Nereden nereye! Güya kendi kendine yeten yedi ülkeden biriydik tarım ürünlerin de. Ki Atalarımız, medeniyet fışkıran bu kadim topraklarda, “12 bin yıl önce, buğdayla toprağı buluşturmakla kalmadığı gibi, birçok ürünün gen merkezi olmanın gururuyla tarımın öncüsü oldular.” Bugün ise savaş halindeki Rusya’dan buğday, Ukrayna’dan çiçek yağı ithal etmenini ayıbını yaşıyoruz.
Rakamlar yalan söylemez… “2010 Tarımsal Üretim Hasılatı 52 Milyar 500 Milyon Dolar, 2018 Tarımsal Üretim Hasılatı 42 Milyar 500 Milyon Dolar. İstihdam da Tarım Payı 2010’da % 23,3, 2018’de % 17,3” Yani, “İthalata dayalı tarım politikası, Milli Ulusal Tarım politikalarının yerini almış. Temel sorun, Tarımın önemsenmemesi, yok sayılması, ve ülke yönetiminde söz sahibi olan iktidar tarafından değersizleştirilmesidir.”
Değişmeli bu bakış açısı… “AKP-MHP ortaklığının bir tarım politikası yok. Açlık, dünyanın sorunu… Katma değer üreten tarım politikalarına acil ihtiyaç var. “ Şahit olmuşsunuzdur… Şehirlerarası yollarda trafik yoğunluğuna sebep olan Tarım ürünleri taşıyan nakliye araçlarına... Gidişat, o nakliye araçlarını özleyeceğimiz günlerin yakın olduğunu gösteriyor.

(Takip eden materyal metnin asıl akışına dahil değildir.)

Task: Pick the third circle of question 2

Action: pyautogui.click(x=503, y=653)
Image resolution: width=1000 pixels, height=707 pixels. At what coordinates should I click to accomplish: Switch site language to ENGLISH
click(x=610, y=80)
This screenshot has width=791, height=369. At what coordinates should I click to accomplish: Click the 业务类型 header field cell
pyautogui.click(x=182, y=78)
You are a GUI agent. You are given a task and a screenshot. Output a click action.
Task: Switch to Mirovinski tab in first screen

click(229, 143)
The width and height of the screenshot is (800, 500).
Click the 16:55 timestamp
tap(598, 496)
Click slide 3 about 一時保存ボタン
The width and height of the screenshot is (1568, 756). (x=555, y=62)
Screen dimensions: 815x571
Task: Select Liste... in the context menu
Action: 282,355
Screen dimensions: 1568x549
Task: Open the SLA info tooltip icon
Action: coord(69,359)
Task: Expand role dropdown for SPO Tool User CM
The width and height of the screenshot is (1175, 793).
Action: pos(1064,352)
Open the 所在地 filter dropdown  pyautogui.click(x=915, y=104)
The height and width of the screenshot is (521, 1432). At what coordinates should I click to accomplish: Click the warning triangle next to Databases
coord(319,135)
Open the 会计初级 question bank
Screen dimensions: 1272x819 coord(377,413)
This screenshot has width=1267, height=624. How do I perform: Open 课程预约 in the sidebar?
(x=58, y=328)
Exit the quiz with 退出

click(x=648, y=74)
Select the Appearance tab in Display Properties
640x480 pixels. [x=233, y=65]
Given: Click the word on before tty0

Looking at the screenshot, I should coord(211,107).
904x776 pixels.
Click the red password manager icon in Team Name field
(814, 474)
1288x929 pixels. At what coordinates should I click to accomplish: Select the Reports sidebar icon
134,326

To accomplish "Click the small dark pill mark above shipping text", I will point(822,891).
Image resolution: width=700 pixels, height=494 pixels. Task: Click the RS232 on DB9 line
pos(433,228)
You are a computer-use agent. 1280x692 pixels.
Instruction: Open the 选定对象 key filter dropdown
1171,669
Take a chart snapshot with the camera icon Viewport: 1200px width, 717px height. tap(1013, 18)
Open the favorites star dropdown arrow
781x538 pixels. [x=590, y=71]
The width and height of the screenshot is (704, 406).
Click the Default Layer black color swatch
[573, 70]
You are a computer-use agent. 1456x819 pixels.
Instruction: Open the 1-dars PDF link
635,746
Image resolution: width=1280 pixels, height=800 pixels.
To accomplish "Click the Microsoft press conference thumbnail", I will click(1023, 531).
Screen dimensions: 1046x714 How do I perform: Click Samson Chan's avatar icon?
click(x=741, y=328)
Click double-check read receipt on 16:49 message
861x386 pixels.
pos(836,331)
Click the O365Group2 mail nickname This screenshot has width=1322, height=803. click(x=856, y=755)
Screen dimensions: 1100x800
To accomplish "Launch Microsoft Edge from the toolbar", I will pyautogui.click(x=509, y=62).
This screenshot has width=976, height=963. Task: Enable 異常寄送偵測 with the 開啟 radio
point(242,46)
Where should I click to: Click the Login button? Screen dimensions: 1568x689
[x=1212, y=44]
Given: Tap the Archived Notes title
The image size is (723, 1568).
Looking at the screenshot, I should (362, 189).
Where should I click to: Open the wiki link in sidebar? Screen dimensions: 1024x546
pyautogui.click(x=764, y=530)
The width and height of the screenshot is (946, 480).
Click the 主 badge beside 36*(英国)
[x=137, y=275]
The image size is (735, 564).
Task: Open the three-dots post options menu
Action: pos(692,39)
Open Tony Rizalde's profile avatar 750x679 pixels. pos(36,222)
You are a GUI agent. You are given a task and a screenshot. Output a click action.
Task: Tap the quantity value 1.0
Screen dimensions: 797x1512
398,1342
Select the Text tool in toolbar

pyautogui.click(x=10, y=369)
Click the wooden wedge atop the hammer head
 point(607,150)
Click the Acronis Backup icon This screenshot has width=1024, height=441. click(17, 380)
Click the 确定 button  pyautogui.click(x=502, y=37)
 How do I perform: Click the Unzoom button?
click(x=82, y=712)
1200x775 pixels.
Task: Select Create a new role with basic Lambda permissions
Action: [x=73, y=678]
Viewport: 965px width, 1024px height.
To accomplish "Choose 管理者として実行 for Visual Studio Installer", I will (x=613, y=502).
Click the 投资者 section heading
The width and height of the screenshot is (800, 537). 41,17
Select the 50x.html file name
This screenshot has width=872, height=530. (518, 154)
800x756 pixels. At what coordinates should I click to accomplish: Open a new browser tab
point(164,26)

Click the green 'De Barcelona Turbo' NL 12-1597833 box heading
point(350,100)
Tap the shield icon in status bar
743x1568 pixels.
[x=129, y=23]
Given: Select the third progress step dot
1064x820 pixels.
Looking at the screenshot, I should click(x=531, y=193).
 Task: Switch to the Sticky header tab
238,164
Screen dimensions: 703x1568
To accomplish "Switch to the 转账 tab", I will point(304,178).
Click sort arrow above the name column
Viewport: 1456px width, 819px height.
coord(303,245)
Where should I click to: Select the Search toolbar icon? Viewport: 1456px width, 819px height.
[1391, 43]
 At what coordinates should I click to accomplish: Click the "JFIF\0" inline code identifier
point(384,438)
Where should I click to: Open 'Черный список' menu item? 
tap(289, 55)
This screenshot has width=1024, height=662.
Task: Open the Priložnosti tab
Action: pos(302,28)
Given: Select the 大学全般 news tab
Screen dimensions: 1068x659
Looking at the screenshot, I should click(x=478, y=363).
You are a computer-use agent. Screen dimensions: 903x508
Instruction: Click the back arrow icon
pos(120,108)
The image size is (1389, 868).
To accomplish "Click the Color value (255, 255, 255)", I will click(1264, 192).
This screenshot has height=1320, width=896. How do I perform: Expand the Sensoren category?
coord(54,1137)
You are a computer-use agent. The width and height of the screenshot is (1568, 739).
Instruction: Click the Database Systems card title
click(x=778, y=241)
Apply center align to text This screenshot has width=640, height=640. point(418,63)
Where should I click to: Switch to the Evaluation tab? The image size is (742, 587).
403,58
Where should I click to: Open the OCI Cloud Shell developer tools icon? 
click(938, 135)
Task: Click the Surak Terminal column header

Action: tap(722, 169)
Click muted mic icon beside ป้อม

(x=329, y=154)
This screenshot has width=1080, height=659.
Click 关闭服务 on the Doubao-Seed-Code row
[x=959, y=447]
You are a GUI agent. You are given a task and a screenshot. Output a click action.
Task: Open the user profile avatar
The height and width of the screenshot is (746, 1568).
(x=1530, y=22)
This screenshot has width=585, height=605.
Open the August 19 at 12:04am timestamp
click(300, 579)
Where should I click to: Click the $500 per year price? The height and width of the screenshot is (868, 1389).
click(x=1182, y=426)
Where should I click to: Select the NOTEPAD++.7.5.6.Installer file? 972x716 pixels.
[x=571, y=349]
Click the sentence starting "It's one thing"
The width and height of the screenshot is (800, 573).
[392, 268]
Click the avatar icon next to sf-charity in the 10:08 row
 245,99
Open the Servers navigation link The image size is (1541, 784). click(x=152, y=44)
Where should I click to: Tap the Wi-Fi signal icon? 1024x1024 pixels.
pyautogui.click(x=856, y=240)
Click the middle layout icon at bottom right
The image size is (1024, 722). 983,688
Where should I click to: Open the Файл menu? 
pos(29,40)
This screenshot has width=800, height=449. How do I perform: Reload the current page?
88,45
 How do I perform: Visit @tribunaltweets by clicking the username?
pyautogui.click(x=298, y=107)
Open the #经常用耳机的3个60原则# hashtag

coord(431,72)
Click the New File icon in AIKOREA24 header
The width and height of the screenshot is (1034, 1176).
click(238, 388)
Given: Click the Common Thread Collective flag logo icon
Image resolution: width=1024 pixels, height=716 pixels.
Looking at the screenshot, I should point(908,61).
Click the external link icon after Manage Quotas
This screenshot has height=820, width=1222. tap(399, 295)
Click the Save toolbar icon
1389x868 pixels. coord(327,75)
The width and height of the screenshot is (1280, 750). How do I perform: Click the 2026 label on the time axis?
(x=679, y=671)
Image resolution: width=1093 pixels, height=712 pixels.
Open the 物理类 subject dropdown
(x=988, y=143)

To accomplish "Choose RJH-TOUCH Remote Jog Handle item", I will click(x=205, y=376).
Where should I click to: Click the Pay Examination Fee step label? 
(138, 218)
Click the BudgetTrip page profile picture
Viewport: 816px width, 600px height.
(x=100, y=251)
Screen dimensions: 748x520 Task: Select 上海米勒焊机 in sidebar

Üretim maliyetleri çiftçinin belini büktü! Üretimi yükseltmek için ihtiyaç duyduğu finansman desteğinden mahrum… Çiftçi üretmez ise açlık kapıda! Satılan malın yerine konamadığı, halkın temel ihtiyacı olan zorunlu gıdaların lüks olduğu günlerden geçiyoruz. Haberiniz ola, saman ithalini gören bir ülke olduk. Bu ülke, kendi kendine yeten, dünyanın en büyük 17. ekonomisiydi. Bugün ise, 21.sıraya gerilemiş bir ülke olmanın acısını yaşıyor. Eserinizle ne kadar övünseniz az!